** AIM OF THE TASK **
Instruction for the data below: set down exactly the lines from the line with "Task: Click KuCoin" to the line with "Viewport: 706px width, 1568px height.", inclusive, and no others.

(Collected data entries)
━━━━━━━━━━

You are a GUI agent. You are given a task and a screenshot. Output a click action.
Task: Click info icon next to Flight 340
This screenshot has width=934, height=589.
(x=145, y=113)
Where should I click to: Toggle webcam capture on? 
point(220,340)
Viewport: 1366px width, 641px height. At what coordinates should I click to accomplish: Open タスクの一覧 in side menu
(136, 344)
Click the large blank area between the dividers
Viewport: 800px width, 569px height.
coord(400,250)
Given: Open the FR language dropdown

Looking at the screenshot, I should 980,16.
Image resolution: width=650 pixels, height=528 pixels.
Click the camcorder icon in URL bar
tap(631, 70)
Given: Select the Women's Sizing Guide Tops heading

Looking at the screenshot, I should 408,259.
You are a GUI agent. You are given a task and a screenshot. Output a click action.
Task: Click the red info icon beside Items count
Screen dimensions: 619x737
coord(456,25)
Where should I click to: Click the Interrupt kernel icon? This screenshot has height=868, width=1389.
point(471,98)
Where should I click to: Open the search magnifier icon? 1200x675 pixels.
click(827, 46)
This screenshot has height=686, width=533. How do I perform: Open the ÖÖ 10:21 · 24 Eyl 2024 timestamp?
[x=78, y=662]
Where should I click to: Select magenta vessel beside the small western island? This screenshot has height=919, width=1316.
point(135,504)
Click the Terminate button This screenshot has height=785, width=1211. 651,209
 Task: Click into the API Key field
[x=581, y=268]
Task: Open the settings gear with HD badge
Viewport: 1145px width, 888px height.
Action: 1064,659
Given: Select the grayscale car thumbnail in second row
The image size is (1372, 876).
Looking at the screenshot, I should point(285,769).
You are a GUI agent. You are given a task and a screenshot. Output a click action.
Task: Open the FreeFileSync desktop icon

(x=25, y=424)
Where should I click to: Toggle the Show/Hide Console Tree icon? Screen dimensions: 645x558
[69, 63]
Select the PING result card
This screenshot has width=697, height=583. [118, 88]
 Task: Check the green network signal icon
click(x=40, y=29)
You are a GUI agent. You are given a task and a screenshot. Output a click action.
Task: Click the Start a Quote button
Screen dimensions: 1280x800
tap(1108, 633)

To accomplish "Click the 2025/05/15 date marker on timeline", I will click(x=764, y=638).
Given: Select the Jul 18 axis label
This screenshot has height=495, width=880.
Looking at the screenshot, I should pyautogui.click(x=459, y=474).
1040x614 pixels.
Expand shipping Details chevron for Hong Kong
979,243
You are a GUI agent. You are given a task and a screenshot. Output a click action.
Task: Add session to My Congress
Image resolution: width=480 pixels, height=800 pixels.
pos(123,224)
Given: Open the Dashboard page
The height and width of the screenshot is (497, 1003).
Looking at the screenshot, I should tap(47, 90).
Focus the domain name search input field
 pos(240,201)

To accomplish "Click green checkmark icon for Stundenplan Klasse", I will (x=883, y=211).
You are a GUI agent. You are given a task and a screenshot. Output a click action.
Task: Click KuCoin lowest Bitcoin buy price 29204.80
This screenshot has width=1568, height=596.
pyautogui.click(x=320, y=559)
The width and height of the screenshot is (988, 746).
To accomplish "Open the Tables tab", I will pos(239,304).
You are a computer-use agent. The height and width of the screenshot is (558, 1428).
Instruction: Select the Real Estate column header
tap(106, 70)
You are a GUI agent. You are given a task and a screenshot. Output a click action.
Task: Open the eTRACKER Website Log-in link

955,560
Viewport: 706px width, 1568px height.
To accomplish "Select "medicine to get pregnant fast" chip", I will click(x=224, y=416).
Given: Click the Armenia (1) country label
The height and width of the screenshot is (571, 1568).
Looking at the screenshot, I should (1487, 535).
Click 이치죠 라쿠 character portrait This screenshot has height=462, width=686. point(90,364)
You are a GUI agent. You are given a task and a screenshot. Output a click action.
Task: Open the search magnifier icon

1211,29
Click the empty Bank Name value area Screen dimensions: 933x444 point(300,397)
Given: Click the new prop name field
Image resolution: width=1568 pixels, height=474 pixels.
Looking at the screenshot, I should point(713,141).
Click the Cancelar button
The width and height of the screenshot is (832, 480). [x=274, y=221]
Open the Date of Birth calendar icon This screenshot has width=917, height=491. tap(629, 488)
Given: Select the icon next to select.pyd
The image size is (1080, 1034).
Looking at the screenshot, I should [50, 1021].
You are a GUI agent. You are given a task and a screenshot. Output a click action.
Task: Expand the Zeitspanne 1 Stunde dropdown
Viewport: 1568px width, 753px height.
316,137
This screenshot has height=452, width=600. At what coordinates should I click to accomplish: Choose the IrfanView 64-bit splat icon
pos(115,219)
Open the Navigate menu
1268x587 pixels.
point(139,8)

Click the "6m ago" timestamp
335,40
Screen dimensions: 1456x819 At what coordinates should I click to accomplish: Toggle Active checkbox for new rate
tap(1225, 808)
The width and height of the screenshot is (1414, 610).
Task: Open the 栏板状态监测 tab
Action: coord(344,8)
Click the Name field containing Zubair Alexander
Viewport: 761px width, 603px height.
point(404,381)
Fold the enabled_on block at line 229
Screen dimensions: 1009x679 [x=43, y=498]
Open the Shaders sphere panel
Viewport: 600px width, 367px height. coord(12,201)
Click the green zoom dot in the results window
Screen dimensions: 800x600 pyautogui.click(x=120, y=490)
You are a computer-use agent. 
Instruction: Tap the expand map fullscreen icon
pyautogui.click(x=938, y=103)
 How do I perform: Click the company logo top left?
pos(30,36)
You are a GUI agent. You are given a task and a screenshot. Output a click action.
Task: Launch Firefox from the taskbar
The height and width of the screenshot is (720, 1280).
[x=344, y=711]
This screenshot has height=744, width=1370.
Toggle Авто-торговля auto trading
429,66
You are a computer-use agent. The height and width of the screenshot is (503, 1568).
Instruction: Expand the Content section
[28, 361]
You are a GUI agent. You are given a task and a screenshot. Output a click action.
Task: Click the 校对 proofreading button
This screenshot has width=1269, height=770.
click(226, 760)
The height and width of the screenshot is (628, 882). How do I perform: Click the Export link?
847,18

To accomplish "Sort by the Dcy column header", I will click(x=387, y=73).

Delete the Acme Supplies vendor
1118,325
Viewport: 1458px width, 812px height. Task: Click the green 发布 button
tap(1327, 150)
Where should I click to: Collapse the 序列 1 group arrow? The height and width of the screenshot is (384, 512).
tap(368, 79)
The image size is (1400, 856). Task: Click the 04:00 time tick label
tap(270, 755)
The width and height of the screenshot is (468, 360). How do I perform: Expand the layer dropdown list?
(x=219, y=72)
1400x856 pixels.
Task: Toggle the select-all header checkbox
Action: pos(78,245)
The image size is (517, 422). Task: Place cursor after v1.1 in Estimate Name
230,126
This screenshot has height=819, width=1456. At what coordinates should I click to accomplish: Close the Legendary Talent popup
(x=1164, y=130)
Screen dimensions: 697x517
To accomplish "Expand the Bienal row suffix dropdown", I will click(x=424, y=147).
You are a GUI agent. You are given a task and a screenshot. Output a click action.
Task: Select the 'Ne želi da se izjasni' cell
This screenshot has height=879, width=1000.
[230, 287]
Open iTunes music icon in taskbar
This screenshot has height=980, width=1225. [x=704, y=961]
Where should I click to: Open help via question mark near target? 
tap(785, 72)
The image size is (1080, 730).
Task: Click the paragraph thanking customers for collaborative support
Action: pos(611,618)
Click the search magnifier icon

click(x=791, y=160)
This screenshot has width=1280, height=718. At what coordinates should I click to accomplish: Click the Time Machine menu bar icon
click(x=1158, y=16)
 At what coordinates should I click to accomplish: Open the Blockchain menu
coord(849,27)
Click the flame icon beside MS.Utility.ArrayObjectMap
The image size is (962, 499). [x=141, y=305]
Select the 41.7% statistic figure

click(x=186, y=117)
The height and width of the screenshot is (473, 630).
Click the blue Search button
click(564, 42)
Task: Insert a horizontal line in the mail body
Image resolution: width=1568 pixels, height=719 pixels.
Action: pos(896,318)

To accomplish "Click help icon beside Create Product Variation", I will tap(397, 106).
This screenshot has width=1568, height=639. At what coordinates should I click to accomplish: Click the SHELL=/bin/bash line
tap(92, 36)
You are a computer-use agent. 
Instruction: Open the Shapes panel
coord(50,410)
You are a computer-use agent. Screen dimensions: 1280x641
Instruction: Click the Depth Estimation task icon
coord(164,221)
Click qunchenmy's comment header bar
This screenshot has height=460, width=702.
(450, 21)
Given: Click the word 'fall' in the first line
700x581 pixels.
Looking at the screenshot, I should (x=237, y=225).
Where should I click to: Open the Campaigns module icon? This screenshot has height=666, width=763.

━━━━━━━━━━

** RESPONSE **
Task: Click KuCoin lowest Bitcoin buy price 29204.80
This screenshot has width=1568, height=596.
pyautogui.click(x=320, y=559)
The width and height of the screenshot is (988, 746).
To accomplish "Open the Tables tab", I will pos(239,304).
You are a computer-use agent. The height and width of the screenshot is (558, 1428).
Instruction: Select the Real Estate column header
tap(106, 70)
You are a GUI agent. You are given a task and a screenshot. Output a click action.
Task: Open the eTRACKER Website Log-in link

955,560
Viewport: 706px width, 1568px height.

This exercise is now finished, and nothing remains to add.